TASK REQUIREMENTS | Take the line that contains "[Menu Trigger] (301, 124)" in the data below and each line after it, through the last, and repeat them unchanged.

(Stored items)

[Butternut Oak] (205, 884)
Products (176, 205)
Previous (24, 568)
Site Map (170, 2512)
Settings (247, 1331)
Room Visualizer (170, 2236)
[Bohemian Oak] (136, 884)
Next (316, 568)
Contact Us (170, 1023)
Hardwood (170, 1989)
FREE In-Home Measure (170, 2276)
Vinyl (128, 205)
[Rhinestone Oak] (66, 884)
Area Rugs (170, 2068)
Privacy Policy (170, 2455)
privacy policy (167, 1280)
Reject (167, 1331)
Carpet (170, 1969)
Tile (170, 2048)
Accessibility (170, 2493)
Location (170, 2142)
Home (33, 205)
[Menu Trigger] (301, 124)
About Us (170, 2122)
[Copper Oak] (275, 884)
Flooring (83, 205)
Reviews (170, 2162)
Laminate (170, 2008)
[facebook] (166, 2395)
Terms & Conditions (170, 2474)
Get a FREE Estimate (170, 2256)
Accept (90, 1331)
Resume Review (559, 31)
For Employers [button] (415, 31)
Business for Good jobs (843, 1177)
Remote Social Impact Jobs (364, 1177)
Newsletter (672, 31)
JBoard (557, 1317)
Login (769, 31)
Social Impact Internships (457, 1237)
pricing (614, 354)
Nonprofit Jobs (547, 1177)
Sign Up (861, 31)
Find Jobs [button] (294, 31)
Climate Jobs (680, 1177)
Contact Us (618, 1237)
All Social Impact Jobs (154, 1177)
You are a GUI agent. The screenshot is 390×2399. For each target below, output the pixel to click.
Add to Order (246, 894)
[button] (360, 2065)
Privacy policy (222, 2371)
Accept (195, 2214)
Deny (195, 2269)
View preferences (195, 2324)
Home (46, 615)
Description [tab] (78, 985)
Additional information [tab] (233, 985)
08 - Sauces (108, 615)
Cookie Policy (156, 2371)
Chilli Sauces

RESPONSE FOR THIS EXERCISE |
[Menu Trigger] (301, 124)
About Us (170, 2122)
[Copper Oak] (275, 884)
Flooring (83, 205)
Reviews (170, 2162)
Laminate (170, 2008)
[facebook] (166, 2395)
Terms & Conditions (170, 2474)
Get a FREE Estimate (170, 2256)
Accept (90, 1331)
Resume Review (559, 31)
For Employers [button] (415, 31)
Business for Good jobs (843, 1177)
Remote Social Impact Jobs (364, 1177)
Newsletter (672, 31)
JBoard (557, 1317)
Login (769, 31)
Social Impact Internships (457, 1237)
pricing (614, 354)
Nonprofit Jobs (547, 1177)
Sign Up (861, 31)
Find Jobs [button] (294, 31)
Climate Jobs (680, 1177)
Contact Us (618, 1237)
All Social Impact Jobs (154, 1177)
You are a GUI agent. The screenshot is 390×2399. For each target below, output the pixel to click.
Add to Order (246, 894)
[button] (360, 2065)
Privacy policy (222, 2371)
Accept (195, 2214)
Deny (195, 2269)
View preferences (195, 2324)
Home (46, 615)
Description [tab] (78, 985)
Additional information [tab] (233, 985)
08 - Sauces (108, 615)
Cookie Policy (156, 2371)
Chilli Sauces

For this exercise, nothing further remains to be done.